Rewrite the rows below, renaming "Image resolution" to "Image size" wherever it occurs and leaving the rest unchanged.

(Items listed in a dataset)
______________________________

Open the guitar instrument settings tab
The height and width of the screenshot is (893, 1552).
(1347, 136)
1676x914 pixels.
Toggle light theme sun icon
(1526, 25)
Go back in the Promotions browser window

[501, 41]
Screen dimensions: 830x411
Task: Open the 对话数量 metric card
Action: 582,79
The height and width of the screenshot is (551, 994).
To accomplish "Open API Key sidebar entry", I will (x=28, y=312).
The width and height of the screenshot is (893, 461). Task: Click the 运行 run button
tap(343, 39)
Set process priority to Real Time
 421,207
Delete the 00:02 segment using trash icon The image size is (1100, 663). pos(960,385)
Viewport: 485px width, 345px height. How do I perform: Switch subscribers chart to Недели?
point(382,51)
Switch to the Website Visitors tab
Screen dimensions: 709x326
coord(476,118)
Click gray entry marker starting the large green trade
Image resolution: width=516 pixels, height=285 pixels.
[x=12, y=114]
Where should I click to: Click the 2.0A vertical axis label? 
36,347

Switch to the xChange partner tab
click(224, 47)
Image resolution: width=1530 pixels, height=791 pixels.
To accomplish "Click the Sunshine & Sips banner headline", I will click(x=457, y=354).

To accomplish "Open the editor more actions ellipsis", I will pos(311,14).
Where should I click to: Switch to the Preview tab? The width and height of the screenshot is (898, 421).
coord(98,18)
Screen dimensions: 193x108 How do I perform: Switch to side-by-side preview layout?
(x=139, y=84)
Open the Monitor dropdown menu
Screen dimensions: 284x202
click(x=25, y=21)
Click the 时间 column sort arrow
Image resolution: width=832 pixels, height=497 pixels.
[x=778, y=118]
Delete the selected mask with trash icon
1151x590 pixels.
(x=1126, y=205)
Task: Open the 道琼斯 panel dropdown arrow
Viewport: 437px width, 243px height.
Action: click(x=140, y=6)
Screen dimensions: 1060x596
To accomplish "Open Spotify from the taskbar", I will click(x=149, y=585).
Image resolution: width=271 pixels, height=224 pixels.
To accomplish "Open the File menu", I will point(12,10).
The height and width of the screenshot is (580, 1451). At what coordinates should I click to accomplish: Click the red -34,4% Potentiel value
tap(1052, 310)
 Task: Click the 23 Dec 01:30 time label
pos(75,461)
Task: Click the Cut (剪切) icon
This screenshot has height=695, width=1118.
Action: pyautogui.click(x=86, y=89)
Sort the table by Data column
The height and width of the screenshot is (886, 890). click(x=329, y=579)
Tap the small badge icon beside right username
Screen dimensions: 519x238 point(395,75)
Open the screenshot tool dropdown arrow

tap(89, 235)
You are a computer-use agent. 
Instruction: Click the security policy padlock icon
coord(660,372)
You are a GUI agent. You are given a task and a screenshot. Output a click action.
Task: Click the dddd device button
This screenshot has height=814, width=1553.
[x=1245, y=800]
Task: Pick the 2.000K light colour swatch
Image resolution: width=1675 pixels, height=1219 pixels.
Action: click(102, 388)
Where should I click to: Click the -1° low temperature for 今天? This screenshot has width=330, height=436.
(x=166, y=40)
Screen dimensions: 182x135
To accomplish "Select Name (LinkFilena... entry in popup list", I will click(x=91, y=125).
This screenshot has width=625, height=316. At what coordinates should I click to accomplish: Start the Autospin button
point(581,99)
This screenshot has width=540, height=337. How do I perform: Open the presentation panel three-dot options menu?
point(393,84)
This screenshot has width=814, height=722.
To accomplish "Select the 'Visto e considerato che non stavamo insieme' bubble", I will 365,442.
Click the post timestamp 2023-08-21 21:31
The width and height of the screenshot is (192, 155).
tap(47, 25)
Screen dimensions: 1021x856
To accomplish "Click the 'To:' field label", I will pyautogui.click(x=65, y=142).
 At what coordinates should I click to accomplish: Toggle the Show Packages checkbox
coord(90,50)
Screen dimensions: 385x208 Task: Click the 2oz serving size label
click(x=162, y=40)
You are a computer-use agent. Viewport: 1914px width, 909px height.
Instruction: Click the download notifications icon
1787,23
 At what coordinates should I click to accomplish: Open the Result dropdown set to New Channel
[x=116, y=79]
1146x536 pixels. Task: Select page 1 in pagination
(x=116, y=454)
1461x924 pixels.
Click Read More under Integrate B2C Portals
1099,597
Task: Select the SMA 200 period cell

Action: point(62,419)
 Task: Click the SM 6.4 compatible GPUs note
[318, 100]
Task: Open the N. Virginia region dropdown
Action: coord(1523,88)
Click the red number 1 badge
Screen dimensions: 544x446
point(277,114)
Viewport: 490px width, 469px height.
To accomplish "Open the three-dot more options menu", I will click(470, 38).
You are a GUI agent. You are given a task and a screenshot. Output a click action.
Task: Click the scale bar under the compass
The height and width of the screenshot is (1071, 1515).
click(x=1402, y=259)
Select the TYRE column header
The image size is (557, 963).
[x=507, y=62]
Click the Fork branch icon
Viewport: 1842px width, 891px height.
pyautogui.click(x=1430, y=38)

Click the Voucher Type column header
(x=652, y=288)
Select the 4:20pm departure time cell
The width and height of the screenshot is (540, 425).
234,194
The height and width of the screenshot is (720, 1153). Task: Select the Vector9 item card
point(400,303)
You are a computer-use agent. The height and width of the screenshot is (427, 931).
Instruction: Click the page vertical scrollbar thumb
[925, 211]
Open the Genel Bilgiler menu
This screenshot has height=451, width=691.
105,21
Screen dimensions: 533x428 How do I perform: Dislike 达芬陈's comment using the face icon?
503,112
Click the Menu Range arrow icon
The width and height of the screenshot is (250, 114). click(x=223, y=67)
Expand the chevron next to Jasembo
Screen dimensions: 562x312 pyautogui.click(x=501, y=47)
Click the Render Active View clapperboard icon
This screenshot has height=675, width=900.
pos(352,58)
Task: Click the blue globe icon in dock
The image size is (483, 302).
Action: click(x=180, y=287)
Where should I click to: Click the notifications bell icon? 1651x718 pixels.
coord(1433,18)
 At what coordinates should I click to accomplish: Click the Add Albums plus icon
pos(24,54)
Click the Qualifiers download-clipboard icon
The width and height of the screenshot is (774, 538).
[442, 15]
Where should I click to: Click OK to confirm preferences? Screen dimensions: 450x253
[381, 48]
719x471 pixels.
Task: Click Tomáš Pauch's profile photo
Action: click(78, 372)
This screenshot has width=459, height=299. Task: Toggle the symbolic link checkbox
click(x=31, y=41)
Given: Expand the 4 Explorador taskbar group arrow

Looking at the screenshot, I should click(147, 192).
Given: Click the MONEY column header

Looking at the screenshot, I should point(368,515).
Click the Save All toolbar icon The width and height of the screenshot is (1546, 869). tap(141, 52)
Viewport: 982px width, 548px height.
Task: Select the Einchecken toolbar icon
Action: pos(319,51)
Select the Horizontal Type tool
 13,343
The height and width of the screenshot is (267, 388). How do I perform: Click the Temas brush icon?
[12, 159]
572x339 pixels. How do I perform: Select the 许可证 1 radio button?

______________________________

TASK RESULT
Open the guitar instrument settings tab
The height and width of the screenshot is (893, 1552).
(1347, 136)
1676x914 pixels.
Toggle light theme sun icon
(1526, 25)
Go back in the Promotions browser window

[501, 41]
Screen dimensions: 830x411
Task: Open the 对话数量 metric card
Action: 582,79
The height and width of the screenshot is (551, 994).
To accomplish "Open API Key sidebar entry", I will (x=28, y=312).
The width and height of the screenshot is (893, 461). Task: Click the 运行 run button
tap(343, 39)
Set process priority to Real Time
 421,207
Delete the 00:02 segment using trash icon The image size is (1100, 663). pos(960,385)
Viewport: 485px width, 345px height. How do I perform: Switch subscribers chart to Недели?
point(382,51)
Switch to the Website Visitors tab
Screen dimensions: 709x326
coord(476,118)
Click gray entry marker starting the large green trade
Image size: width=516 pixels, height=285 pixels.
[x=12, y=114]
Where should I click to: Click the 2.0A vertical axis label? 
36,347

Switch to the xChange partner tab
click(224, 47)
Image size: width=1530 pixels, height=791 pixels.
To accomplish "Click the Sunshine & Sips banner headline", I will click(x=457, y=354).

To accomplish "Open the editor more actions ellipsis", I will pos(311,14).
Where should I click to: Switch to the Preview tab? The width and height of the screenshot is (898, 421).
coord(98,18)
Screen dimensions: 193x108 How do I perform: Switch to side-by-side preview layout?
(x=139, y=84)
Open the Monitor dropdown menu
Screen dimensions: 284x202
click(x=25, y=21)
Click the 时间 column sort arrow
Image size: width=832 pixels, height=497 pixels.
[x=778, y=118]
Delete the selected mask with trash icon
1151x590 pixels.
(x=1126, y=205)
Task: Open the 道琼斯 panel dropdown arrow
Viewport: 437px width, 243px height.
Action: click(x=140, y=6)
Screen dimensions: 1060x596
To accomplish "Open Spotify from the taskbar", I will click(x=149, y=585).
Image size: width=271 pixels, height=224 pixels.
To accomplish "Open the File menu", I will point(12,10).
The height and width of the screenshot is (580, 1451). At what coordinates should I click to accomplish: Click the red -34,4% Potentiel value
tap(1052, 310)
 Task: Click the 23 Dec 01:30 time label
pos(75,461)
Task: Click the Cut (剪切) icon
This screenshot has height=695, width=1118.
Action: pyautogui.click(x=86, y=89)
Sort the table by Data column
The height and width of the screenshot is (886, 890). click(x=329, y=579)
Tap the small badge icon beside right username
Screen dimensions: 519x238 point(395,75)
Open the screenshot tool dropdown arrow

tap(89, 235)
You are a computer-use agent. 
Instruction: Click the security policy padlock icon
coord(660,372)
You are a GUI agent. You are given a task and a screenshot. Output a click action.
Task: Click the dddd device button
This screenshot has height=814, width=1553.
[x=1245, y=800]
Task: Pick the 2.000K light colour swatch
Image size: width=1675 pixels, height=1219 pixels.
Action: click(102, 388)
Where should I click to: Click the -1° low temperature for 今天? This screenshot has width=330, height=436.
(x=166, y=40)
Screen dimensions: 182x135
To accomplish "Select Name (LinkFilena... entry in popup list", I will click(x=91, y=125).
This screenshot has width=625, height=316. At what coordinates should I click to accomplish: Start the Autospin button
point(581,99)
This screenshot has width=540, height=337. How do I perform: Open the presentation panel three-dot options menu?
point(393,84)
This screenshot has width=814, height=722.
To accomplish "Select the 'Visto e considerato che non stavamo insieme' bubble", I will 365,442.
Click the post timestamp 2023-08-21 21:31
The width and height of the screenshot is (192, 155).
tap(47, 25)
Screen dimensions: 1021x856
To accomplish "Click the 'To:' field label", I will pyautogui.click(x=65, y=142).
 At what coordinates should I click to accomplish: Toggle the Show Packages checkbox
coord(90,50)
Screen dimensions: 385x208 Task: Click the 2oz serving size label
click(x=162, y=40)
You are a computer-use agent. Viewport: 1914px width, 909px height.
Instruction: Click the download notifications icon
1787,23
 At what coordinates should I click to accomplish: Open the Result dropdown set to New Channel
[x=116, y=79]
1146x536 pixels. Task: Select page 1 in pagination
(x=116, y=454)
1461x924 pixels.
Click Read More under Integrate B2C Portals
1099,597
Task: Select the SMA 200 period cell

Action: point(62,419)
 Task: Click the SM 6.4 compatible GPUs note
[318, 100]
Task: Open the N. Virginia region dropdown
Action: coord(1523,88)
Click the red number 1 badge
Screen dimensions: 544x446
point(277,114)
Viewport: 490px width, 469px height.
To accomplish "Open the three-dot more options menu", I will click(470, 38).
You are a GUI agent. You are given a task and a screenshot. Output a click action.
Task: Click the scale bar under the compass
The height and width of the screenshot is (1071, 1515).
click(x=1402, y=259)
Select the TYRE column header
The image size is (557, 963).
[x=507, y=62]
Click the Fork branch icon
Viewport: 1842px width, 891px height.
pyautogui.click(x=1430, y=38)

Click the Voucher Type column header
(x=652, y=288)
Select the 4:20pm departure time cell
The width and height of the screenshot is (540, 425).
234,194
The height and width of the screenshot is (720, 1153). Task: Select the Vector9 item card
point(400,303)
You are a computer-use agent. The height and width of the screenshot is (427, 931).
Instruction: Click the page vertical scrollbar thumb
[925, 211]
Open the Genel Bilgiler menu
This screenshot has height=451, width=691.
105,21
Screen dimensions: 533x428 How do I perform: Dislike 达芬陈's comment using the face icon?
503,112
Click the Menu Range arrow icon
The width and height of the screenshot is (250, 114). click(x=223, y=67)
Expand the chevron next to Jasembo
Screen dimensions: 562x312 pyautogui.click(x=501, y=47)
Click the Render Active View clapperboard icon
This screenshot has height=675, width=900.
pos(352,58)
Task: Click the blue globe icon in dock
The image size is (483, 302).
Action: click(x=180, y=287)
Where should I click to: Click the notifications bell icon? 1651x718 pixels.
coord(1433,18)
 At what coordinates should I click to accomplish: Click the Add Albums plus icon
pos(24,54)
Click the Qualifiers download-clipboard icon
The width and height of the screenshot is (774, 538).
[442, 15]
Where should I click to: Click OK to confirm preferences? Screen dimensions: 450x253
[381, 48]
719x471 pixels.
Task: Click Tomáš Pauch's profile photo
Action: click(78, 372)
This screenshot has width=459, height=299. Task: Toggle the symbolic link checkbox
click(x=31, y=41)
Given: Expand the 4 Explorador taskbar group arrow

Looking at the screenshot, I should click(147, 192).
Given: Click the MONEY column header

Looking at the screenshot, I should point(368,515).
Click the Save All toolbar icon The width and height of the screenshot is (1546, 869). tap(141, 52)
Viewport: 982px width, 548px height.
Task: Select the Einchecken toolbar icon
Action: pos(319,51)
Select the Horizontal Type tool
 13,343
The height and width of the screenshot is (267, 388). How do I perform: Click the Temas brush icon?
[12, 159]
572x339 pixels. How do I perform: Select the 许可证 1 radio button?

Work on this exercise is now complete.